Challenges ::
• a. Please list every distinct username that posts in the concrete curing thread.
• b. Carry on the concrete curing thread from the point where it ends.
# START OF Text extract
# How long for to cure a concrete footing?



## jlhaslip

the next day if you can form the walls that quickly.


----------



## Jeremy Hillary Boob PhD

jlhaslip said:


> the next day if you can form the walls that quickly.


OK, thanks. It's going to be a few days...

Btw, how long should the forms stay on the wall after it's poured? Thanks.


----------



## jlhaslip

Where are you? And what is the weather like?
If it is above freezing, peel the forms 24 hours after the pour, remove them the next day following.
If it is below freezing, leave them in place for a few days with insulated tarps and heat as required based on weather conditions. The wall should not be without supplemental heat for a week.


----------



## Jeremy Hillary Boob PhD

jlhaslip said:


> Where are you? And what is the weather like?
> If it is above freezing, peel the forms 24 hours after the pour, remove them the next day following.
> If it is below freezing, leave them in place for a few days with insulated tarps and heat as required based on weather conditions. The wall should not be without supplemental heat for a week.


I'm in California---definitely above freezing here. What do you mean by "peel the forms"? Thanks yet again.


----------



## jlhaslip

"peel the forms" means to loosen them off the concrete, but don't remove them yet. 
Undo the whalers and pull the forms off the concrete so they can breathe. The pour will be too soft to pull the forms because usually the tools will leave marks on the concrete. At least that is how we usually do it here. Your mileage may vary. We also use High-Early in the mixture to stiffen them up faster.


----------



## wnabcptrNH

what does letting concrete "breath" mean?

Concrete cures based on a chemical reaction that does not require air so I am not sure exactly what that is supposed to mean. When taking concrete cylinders for test they are poured in and capped and then tested at whatever day (7, 14, 28 etc). So they don't get to "breath" persay and they achieve their strengths just fine. 

Most concrete achieves 40-50% of its strength (1500 PSI if its 3000 mix and 2000 for a 4000 mix) within 48 hours. 

The reason most concrete guys like to pull forms the following day is so they can move onto the next job with their forms and the concrete will continue to strengthen. Most concrete these days doesnt need 28 days to come to full strength and most achieve it in 14 or so days.

That being said people pour walls and within days are already building on it. The reason for this is because framing a house takes time and the full weight of a house wont bare on it for most of the time a month. 

Now if you have a prefabbed house they suggest you wait till 21-28 days after the concrete if poured since full weight of the house is on it within a week.


----------



## concretemasonry

Retaining walls are different from homes.

For a retaining wall the wall should be well cured before backfilling. This is insure the steel and concrete are bonded together AND the wall and foundation are well bonded, especially the dowels from the footing to the wall.
# END OF Text extract
# START OF Given entries
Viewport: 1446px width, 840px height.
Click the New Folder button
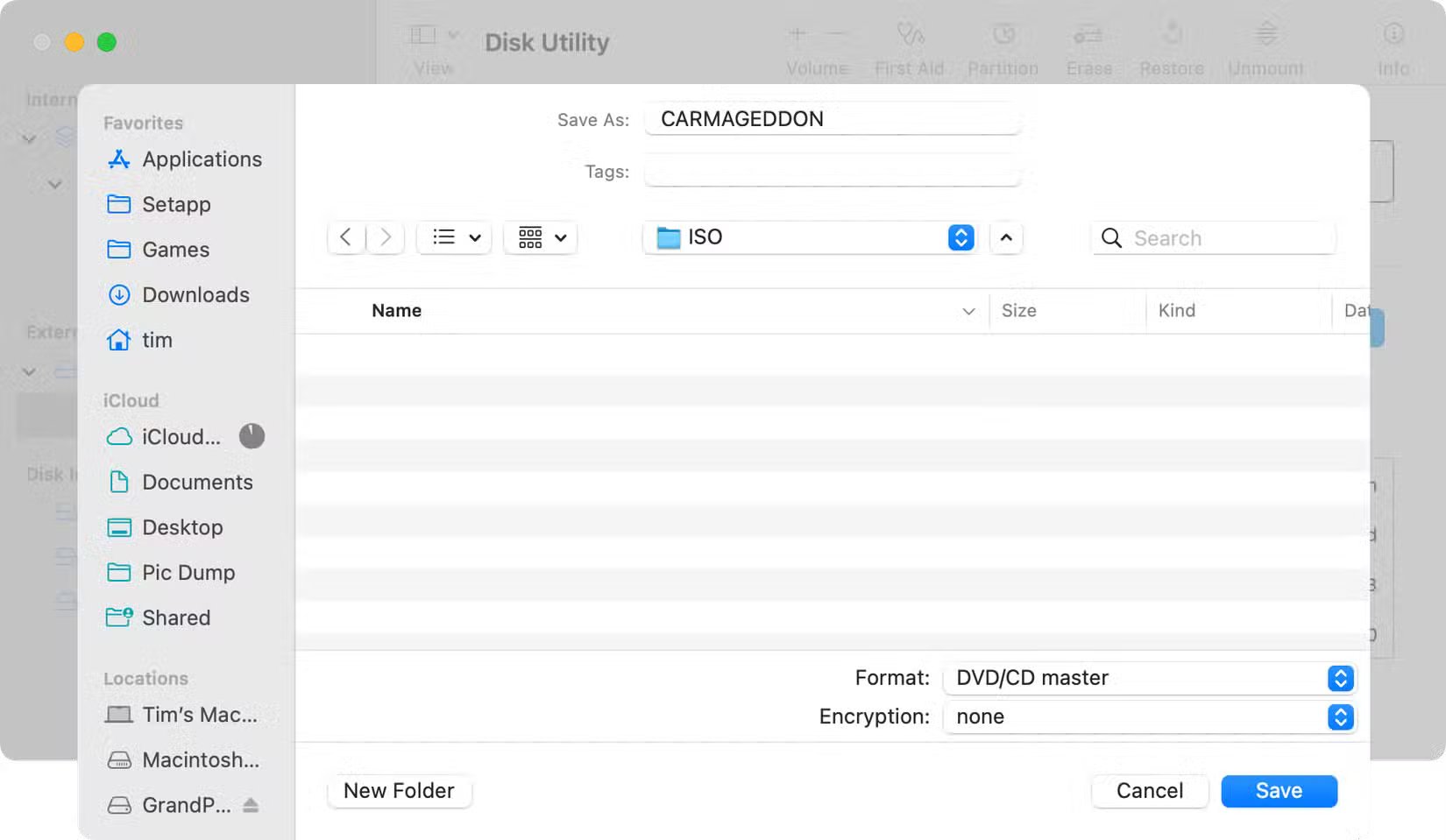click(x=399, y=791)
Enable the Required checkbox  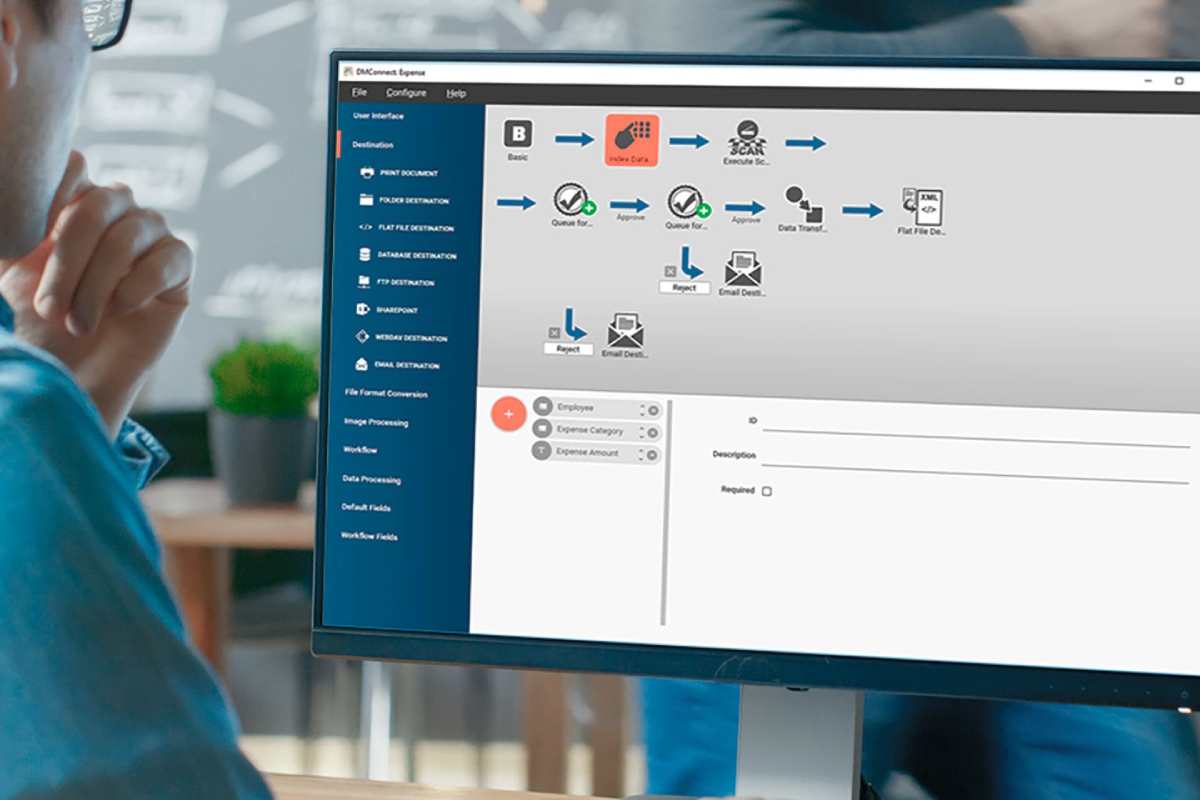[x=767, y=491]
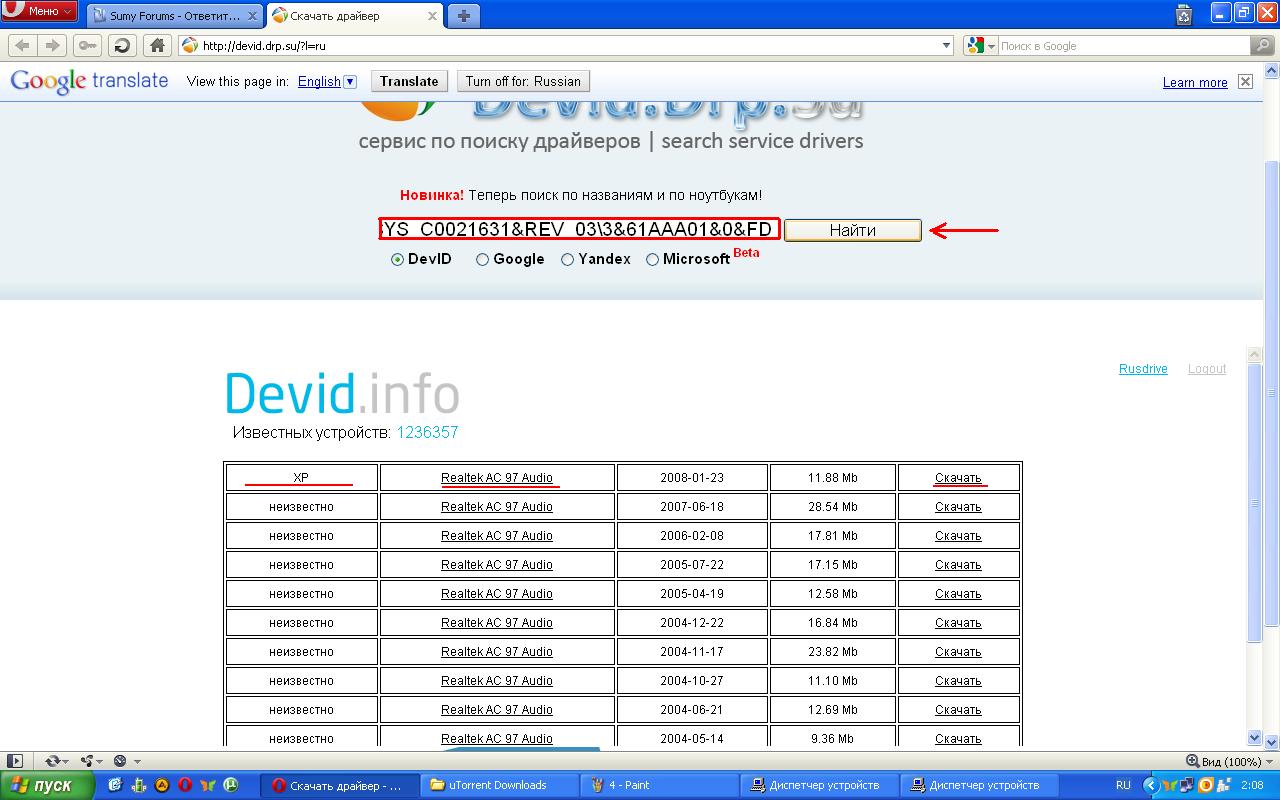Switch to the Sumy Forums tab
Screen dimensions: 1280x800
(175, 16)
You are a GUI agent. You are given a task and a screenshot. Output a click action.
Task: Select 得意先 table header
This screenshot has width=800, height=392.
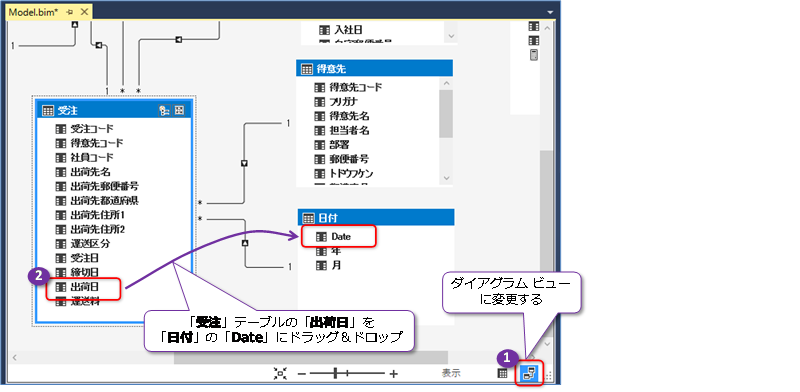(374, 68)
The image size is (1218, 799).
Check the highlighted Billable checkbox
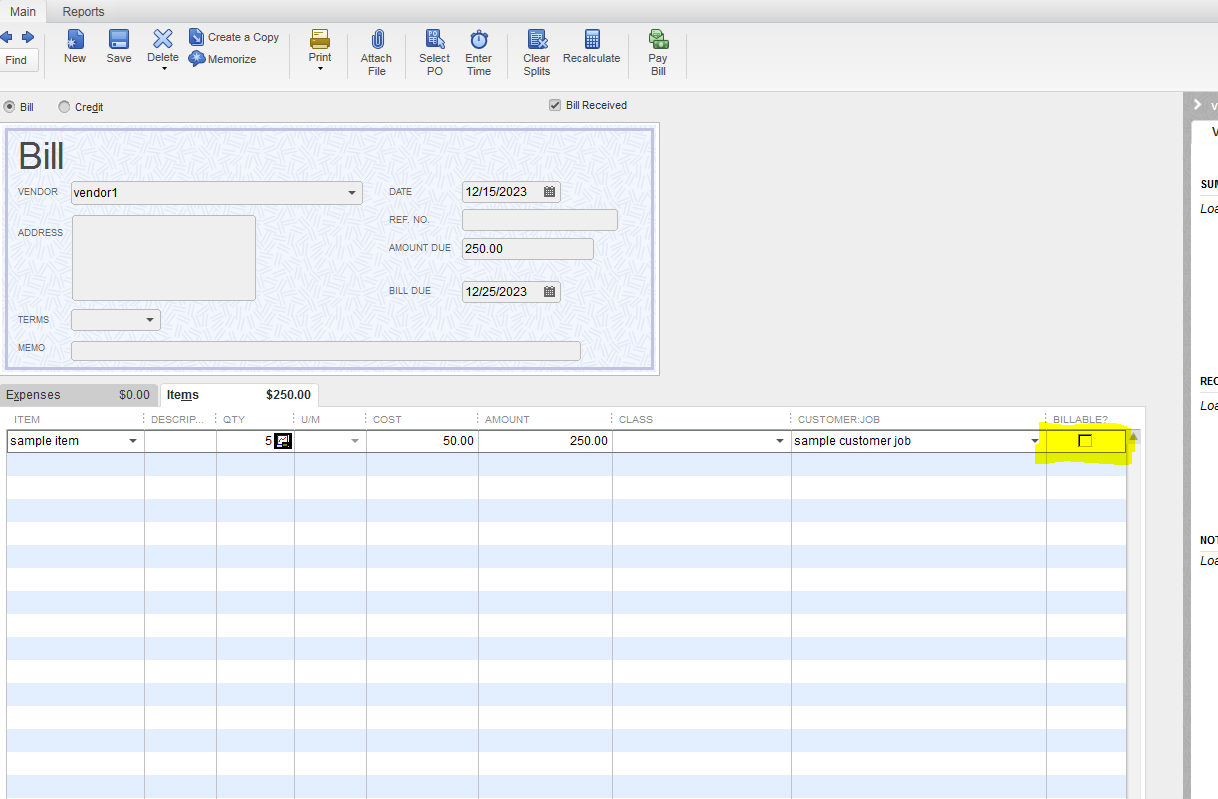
# END OF Given entries
Results in order ::
• a. jlhaslip, Jeremy Hillary Boob PhD, wnabcptrNH, concretemasonry

• b.
This time delay and the cost are the reasons most similar retaining walls use SRW (segmenetal retaining wall block) since the excvations is less and no concrete footing is allowed. This method also allows almost immediate backfilling and less time for the excabation to fill with water if rains occur.

In a home the vertical loads on a block or concrete are really not much and wall thickness is increased to provide a wide sill plate and enough thickness for resisting the soil. Without the lateral load, the block have to be may 4" or 6" thick, although most codes require a 6" minimum. I have seen 22 story loadbearing block buildings that used 6" block with very light of little reinforcement and a minimum of grout. They usually build 1 story every day or two.

Dick


----------



## jomama45

wnabcptrNH said:


> what does letting concrete "breath" mean?
> 
> Concrete cures based on a chemical reaction that does not require air so I am not sure exactly what that is supposed to mean. When taking concrete cylinders for test they are poured in and capped and then tested at whatever day (7, 14, 28 etc). So they don't get to "breath" persay and they achieve their strengths just fine.
> 
> Actually, I believe ACI procedures call for submersing them in a room temp water bath. I think it actually increases the latter psi tests.
> 
> Most concrete achieves 40-50% of its strength (1500 PSI if its 3000 mix and 2000 for a 4000 mix) within 48 hours.
> 
> Right on.
> 
> The reason most concrete guys like to pull forms the following day is so they can move onto the next job with their forms and the concrete will continue to strengthen. Most concrete these days doesnt need 28 days to come to full strength and most achieve it in 14 or so days.
> 
> If they're wood forms, they often pull them to keep them from bondign too well also. Even form releases only go so far.
> 
> That being said people pour walls and within days are already building on it. The reason for this is because framing a house takes time and the full weight of a house wont bare on it for most of the time a month.
> 
> Now if you have a prefabbed house they suggest you wait till 21-28 days after the concrete if poured since full weight of the house is on it within a week.


 
Great post! :thumbup:


----------



## wnabcptrNH

Thanks!

To put a little background on this so people dont think I am full of it I have a degree in structural engineering with a good portion of that in concrete and I did many studies into concrete with alternate aggregates in it.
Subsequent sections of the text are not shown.